Chest magnetic resonance imaging showing invasion and subtotal obliteration of left atrial cavity from the right upper pulmonary vein (arrow). AO, aorta; DA, descending aorta; LA, left atrium; LPA, left pulmonary artery; LV, left ventricle; MPA, main pulmonary artery; RA, right atrium; RPA, right pulmonary artery; RV, right ventricle; SVC, superior vena cava.
3. Discussion
Although relatively rare, metastatization of pulmonary neoplasm to the left atrium has been well documented, particularly in patients with primary lung cancer [14, 15]. In a previous review of 215 lung cancer patients studied by gadolinium-enhanced 3D magnetic resonance angiography, an involvement of the proximal portion of the pulmonary veins and an extension into the left atrium were found in 9 (4.2%) and 2 (0.9%) patients, respectively [16]. Similarly, a more recent retrospective analysis of 4668 patients who underwent surgery for lung cancer found pathological evidence of pulmonary vein and LA involvement in 34 (0.7%) and 25 (0.5%) subjects, respectively [17]. LA invasion usually occurs by two main mechanisms, including direct infiltration of myocardial tissue by contiguity [18–20] and extension into the left atrium via the lymphatics and/or the pulmonary veins [21–28]. Patients most commonly suffer symptoms related to lung cancer (e.g., cough, hemoptysis, and weight loss) or sometimes related to cardiac complications as the first clinical presentation. A limited number of reports previously described cardiovascular presentations secondary to systemic neoplastic embolization, including cerebral ischemia [29–31] or peripheral arterial occlusion [32]. Noteworthy, most previous reports of cerebral ischemia described events with typical contralateral presentation [12, 29] or incidental detection of brain ischemic lesion by imaging techniques in asymptomatic subjects [30, 31]. Although patients with metastatic involvement of the heart generally have poor clinical outcome, their management should include a careful assessment of surgical options. When appropriate, the treatment of choice is complete resection in combination with chemotherapy or radiotherapy [32]. However, in the majority of cases, cardiac metastases occur in patients with advanced neoplastic disease who have already undergone resection of the tumor of origin. In these cases, cardiac treatment is usually confined to palliative interventions to relieve cardiac compression or haemodynamic obstruction if indicated. Moreover, complete resection of the tumor is not always possible, and postoperative mortality is relatively high [33, 34].

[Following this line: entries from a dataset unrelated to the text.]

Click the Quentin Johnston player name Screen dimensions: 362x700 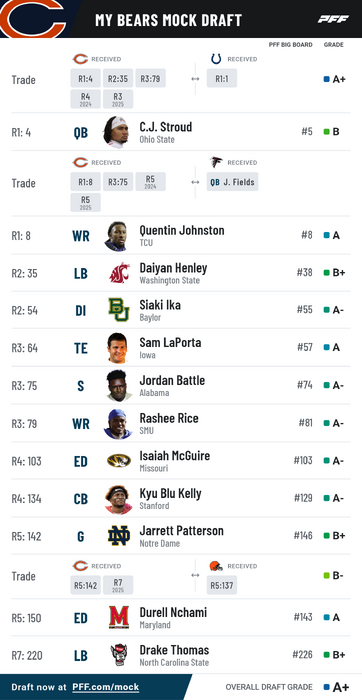(x=182, y=231)
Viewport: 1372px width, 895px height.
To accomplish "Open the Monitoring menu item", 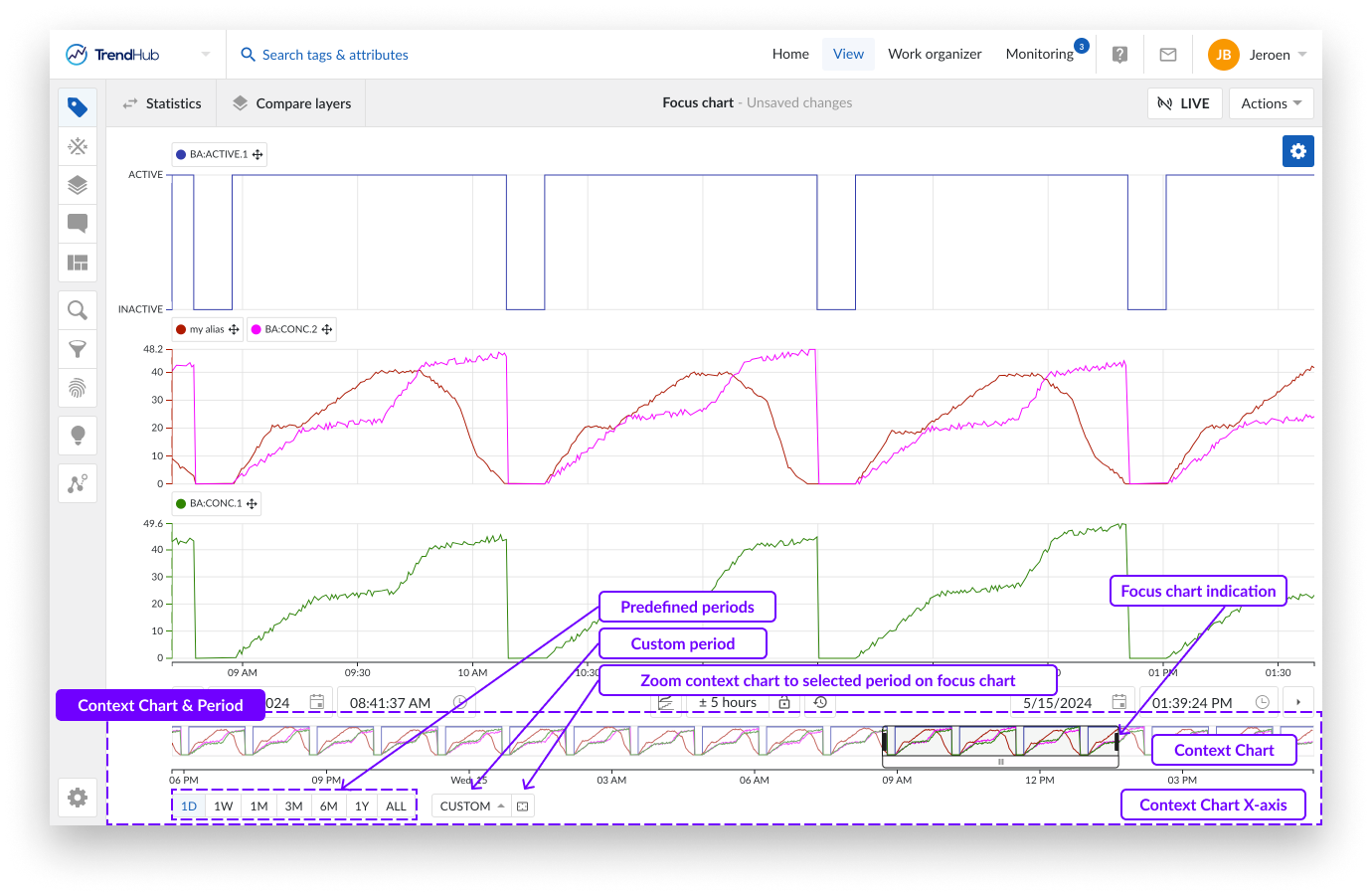I will [x=1039, y=55].
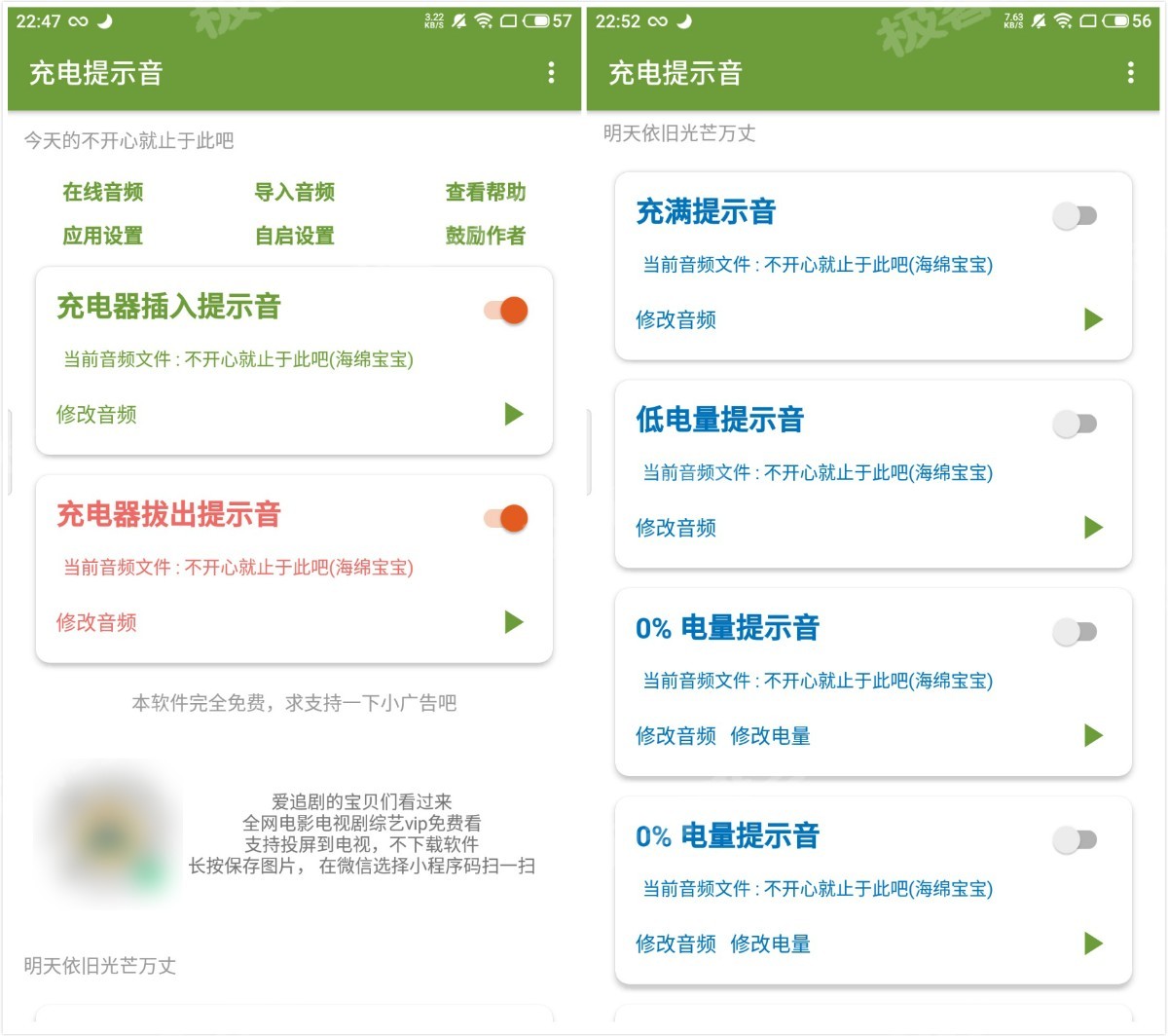The height and width of the screenshot is (1036, 1168).
Task: Disable the 充电器拔出提示音 toggle
Action: tap(506, 518)
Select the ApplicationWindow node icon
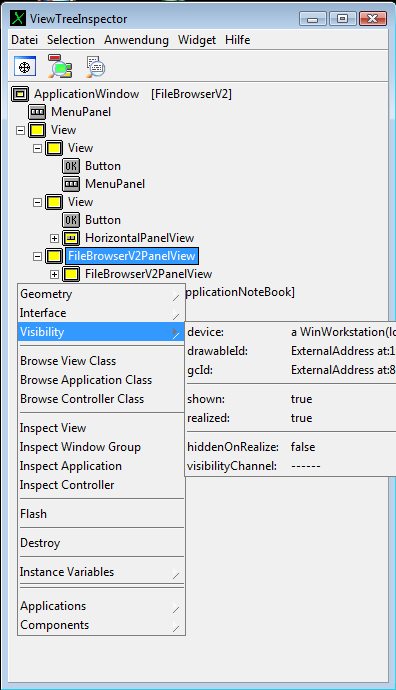This screenshot has width=396, height=690. 20,94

In this report, we describe the case of a primary lung neoplasm extending into the left atrium via a pulmonary vein and complicated by stroke presenting as ipsilateral hemiparesis. Several atypical issues should be pointed out in this case: (1) the clinical presentation as stroke with left hemiparesis and CT evidence of ipsilateral acute ischemic lesion, which might suggest the presence of uncrossed corticospinal tracts in our patient [35]; (2) the changes in stroke categorization according to the ASCO classification, related to the detection of left internal carotid artery occlusion with successive evidence of cardiac source of cerebral embolization; (3) the successive clinical evolution with sudden-onset right hemiparesis associated with multiple contralateral left-sided lesions, suggestive for an embolization pattern; (4) the growth rate of LA mass, which rapidly led to LA cavity obliteration and cardiac death. It should be pointed out that since tissue analysis data were not available, caution is needed in interpreting these findings. Although both the clinical course and imaging data support the hypothesis of a metastatic nature of the mass, without histologic confirmation, the diagnosis cannot be considered as definitively established. From a practical point of view, this report highlights the importance of considering the ASCO classification as a dynamic tool to define the phenotypic nature of stroke and of considering echocardiography as a cornerstone in the evaluation, diagnosis, and management of patients with clinical evidence of cerebral ischemia [36].
Competing Interests
The authors declare that there are no competing interests.